Since 1988 YURI TEMIRKANOV has been the Artistic Director and Chief Conductor of the St. Petersburg Philharmonic Orchestra, with whom he regularly undertakes major international tours and recordings. Other positions he holds include Music Director of the Teatro Regio di Parma, and Music Director Emeritus of the Baltimore Symphony Orchestra.

Born in the Caucasus city of Nal’chik, Yuri Temirkanov began his musical studies at the age of nine. When he was thirteen, he attended the Leningrad School for Talented Children, where he continued his studies in violin and viola. Upon graduation, he attended the Leningrad Conservatory where he completed his studies in viola and later returned to study conducting, graduating in 1965. After winning the prestigious All-Soviet National Conducting Competition in 1966, Temirkanov was invited by Kirill Kondrashin to tour Europe and the United States with legendary violinist David Oistrakh and the Moscow Philharmonic Orchestra.

Yuri Temirkanov made his debut with the St. Petersburg Philharmonic Orchestra (formerly the Leningrad Philharmonic) in early 1967 and was then invited to join the orchestra as Assistant Conductor to Yevgeny Mravinsky. In 1968, he was appointed Principal Conductor of the Leningrad Symphony Orchestra where he remained until his appointment as Music Director of the Kirov Opera and Ballet (now the Mariinsky Theatre) in 1976. He remained in this position until 1988 and his productions of Eugene Onegin and Queen of Spades have become legendary in the theatre’s history.

Temirkanov is a frequent guest conductor of major orchestras in Europe, Asia and the United States. He holds the distinction of being the first Russian artist permitted to perform in the United States after cultural relations were resumed with the Soviet Union at the end of war in Afghanistan in 1988. He has appeared with leading European orchestras including the Berlin Philharmonic, the Vienna Philharmonic, the Dresden Staatskapelle, the London Philharmonic, the London Symphony, the Philharmonia Orchestra, the Royal Concertgebouw Orchestra, the Accademia di Santa Cecilia in Rome, and La Scala in Milan.

After making his London debut with the Royal Philharmonic Orchestra in 1977, he was appointed Principal Guest Conductor, and then in 1992 named Principal Conductor, a position he held until 1998. From 1992 to 1997 he was also the Principal Guest Conductor of the Dresden Philharmonic Orchestra and from 1998 to 2008 Principal Guest Conductor of the Danish National Radio Symphony Orchestra. A regular visitor to the U.S., he conducts the major orchestras of New York, Philadelphia, Boston, Chicago, Cleveland, San Francisco, and Los Angeles. He was the Music Director of the Baltimore Symphony Orchestra from 2000 till 2006, and Principal Guest Conductor of the Bolshoi Theatre until 2009.

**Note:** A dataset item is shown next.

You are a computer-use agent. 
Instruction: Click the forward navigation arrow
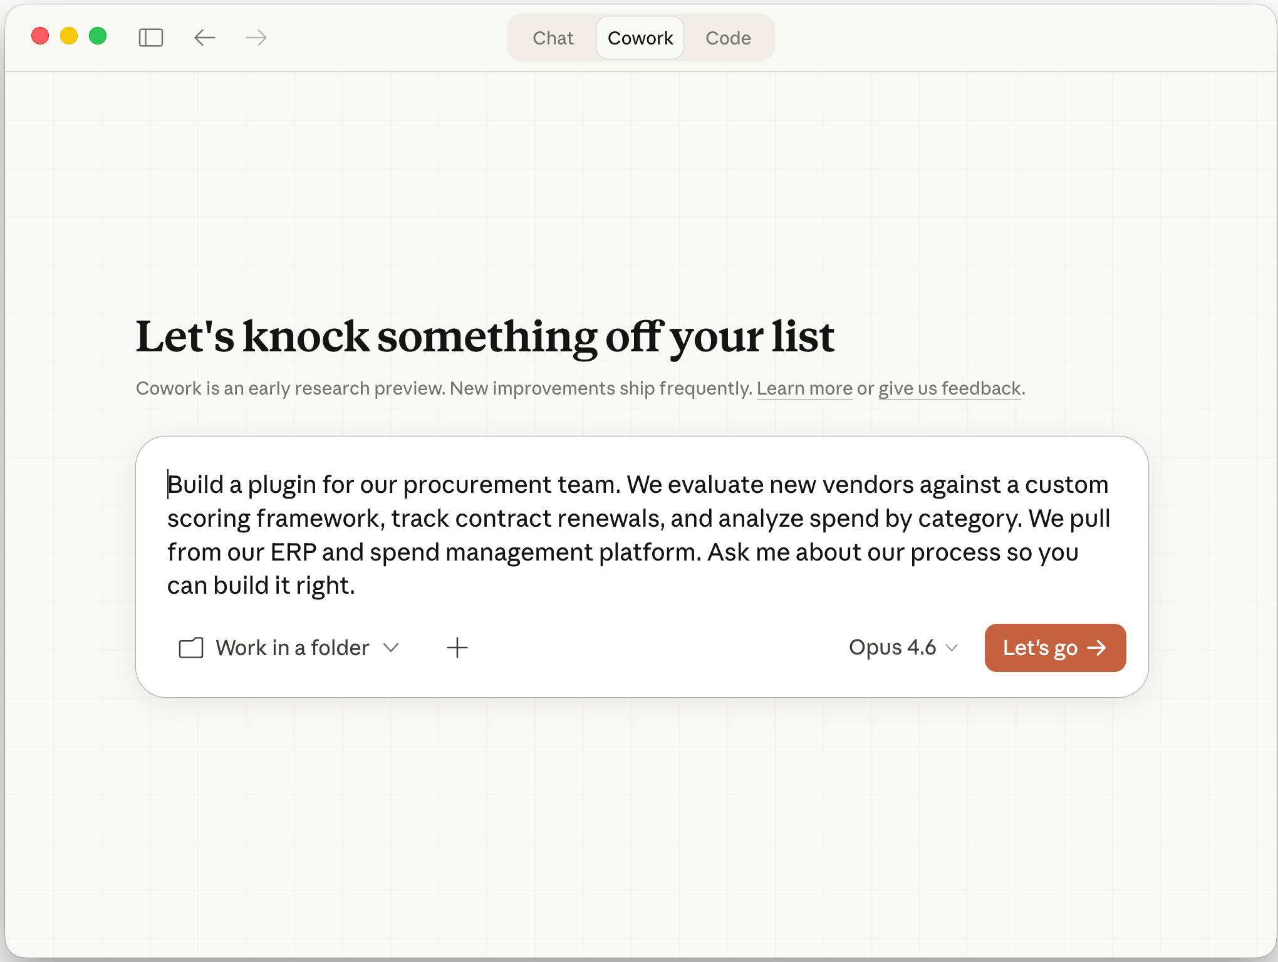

His numerous recordings include collaborations with the St Petersburg Philharmonic, the New York Philharmonic, and the Danish National Radio Symphony orchestras and the Royal Philharmonic Orchestra, with whom he recorded the complete Stravinsky ballets and Tchaikovsky symphonies. For ten days over the Christmas holiday, Temirkanov hosts the annual International Winter Festival Arts Square in St. Petersburg, Russia, to which he invites many of the world’s leading soloists.

He has received many distinguished awards in Russia. In 2003, President Vladimir Putin bestowed the President’s Medal on Temirkanov. In 2002, he received the Abbiati Prize for Best Conductor, and in 2003 was named Conductor of the Year in Italy. Recently, he was made an Honorary Accademician of Santa Cecilia.